WORK REQUIRED: Rewrite the lines of the data below as a numbered list, skipping any blank lines and omitting the pictures.

— START OF RECORDS SHOWN —

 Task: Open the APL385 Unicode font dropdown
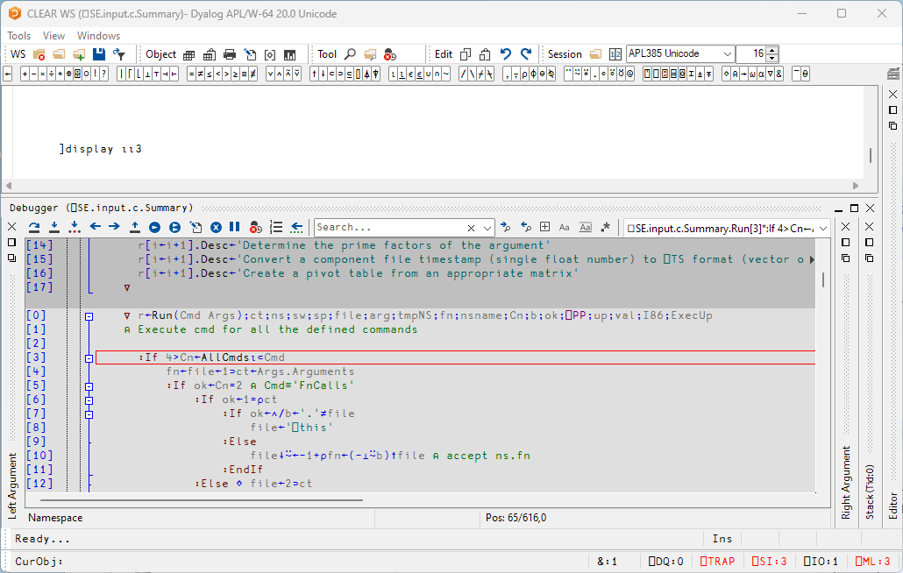tap(727, 54)
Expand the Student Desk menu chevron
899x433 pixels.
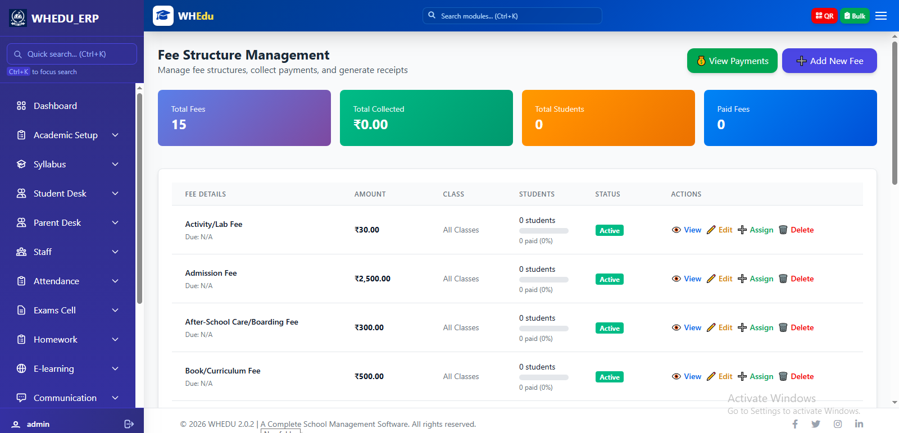click(115, 193)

— END OF RECORDS SHOWN —

COMPLETED EXERCISE:
1.  Task: Open the APL385 Unicode font dropdown
2. tap(727, 54)
3. Expand the Student Desk menu chevron
4. 899x433 pixels.
5. click(115, 193)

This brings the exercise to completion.